What?
In 1999, Buckingham and Coffman authored First, Break All the Rules. They used Gallop data from manager interviews to identify how good managers drive employee satisfaction. Internally at ArgonDigital, we use the methodology described in the book for gauging employee satisfaction. People who join us are sometimes surprised by our survey. We ask a number of questions, none of which are “How satisfied are you by your job at ArgonDigital?” I’ve been asked a number of times “Why don’t you just ask the question that you want the answer to?”
The logic behind our methodology (as outlined in Buckingham and Coffman) is that if we measure the things that objectively correlate to employee satisfaction, we get a much better gauge of employee satisfaction than by asking about satisfaction directly.

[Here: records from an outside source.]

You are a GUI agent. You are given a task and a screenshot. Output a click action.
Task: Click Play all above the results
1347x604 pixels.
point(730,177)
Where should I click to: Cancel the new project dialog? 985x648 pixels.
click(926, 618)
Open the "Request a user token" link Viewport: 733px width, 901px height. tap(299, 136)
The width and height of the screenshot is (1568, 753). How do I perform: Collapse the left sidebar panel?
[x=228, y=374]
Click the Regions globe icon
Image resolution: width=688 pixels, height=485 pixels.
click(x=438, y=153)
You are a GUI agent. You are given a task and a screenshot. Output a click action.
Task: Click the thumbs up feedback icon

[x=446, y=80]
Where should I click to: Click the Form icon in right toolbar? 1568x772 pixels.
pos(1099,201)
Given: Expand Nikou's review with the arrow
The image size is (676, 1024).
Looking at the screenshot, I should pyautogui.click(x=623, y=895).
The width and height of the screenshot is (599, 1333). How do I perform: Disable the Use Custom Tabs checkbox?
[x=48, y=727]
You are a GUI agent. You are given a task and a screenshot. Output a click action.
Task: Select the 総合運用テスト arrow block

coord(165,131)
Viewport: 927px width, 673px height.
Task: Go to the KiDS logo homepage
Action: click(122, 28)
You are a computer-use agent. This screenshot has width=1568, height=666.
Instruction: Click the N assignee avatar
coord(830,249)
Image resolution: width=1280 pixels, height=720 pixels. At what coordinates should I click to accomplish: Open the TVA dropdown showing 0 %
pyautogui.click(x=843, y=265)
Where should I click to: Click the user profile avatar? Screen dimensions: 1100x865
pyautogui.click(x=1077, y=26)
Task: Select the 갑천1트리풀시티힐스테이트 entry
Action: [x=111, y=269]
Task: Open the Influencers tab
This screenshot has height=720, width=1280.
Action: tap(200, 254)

We frequently do work with clients to help them assess the maturity of software requirements in their organization. This frequently involves analysis of existing requirements documents, trying to understand the requirements methodology being used, interviewing stakeholders (management, IT, and BA’s). This is relatively time consuming, though it does allow us to make specific suggestions on how the requirements process can be improved. But there’s a more important question to ask:
Do the requirements need to be improved?
How?
At an objective level, I can look at almost any requirements document and start finding holes – places where the author of the document or requirement is making assumptions about the reader. When these assumptions turn out to be wrong, it frequently leads to the incorrect thing being built or to needless rework. The trick is to understand when those assumptions are working for an organization and when they aren’t. We can use tools similar to those in First, Break All the Rules to assess the satisfaction level that all parties have with the requirements process.
Questions that we ask to try to dig deeper almost always have the same format. We make a statement, usually a strong one, and we have people answer on a scale of “Strongly Disagree” to “Strongly Agree”.
Sample Questions
- The business objectives for every project that we do are clear
- The quality of the software requirements being delivered to IT have been getting better in the last year
- We are rarely finding missing requirements after a software launch
- Requirement changes rarely cause significant rework in our software
- Our business stakeholders love the software that we build for them
We typically like to survey three groups – Business Analysts, Developers, and Business Stakeholders. If all three groups are ‘Agreeing’ with each of the statements, we generally don’t recommend making a lot of changes to the requirements methodology. The internal process can always be improved, but there’s no sense of urgency.
I tend to get concerned about the health of the requirements process when there are consistently lower scores for one or more questions or where different stakeholder groups have very different answers. Knowing how the questions were answered doesn’t tell us specifically what the problem is, but it gives us a place to start looking.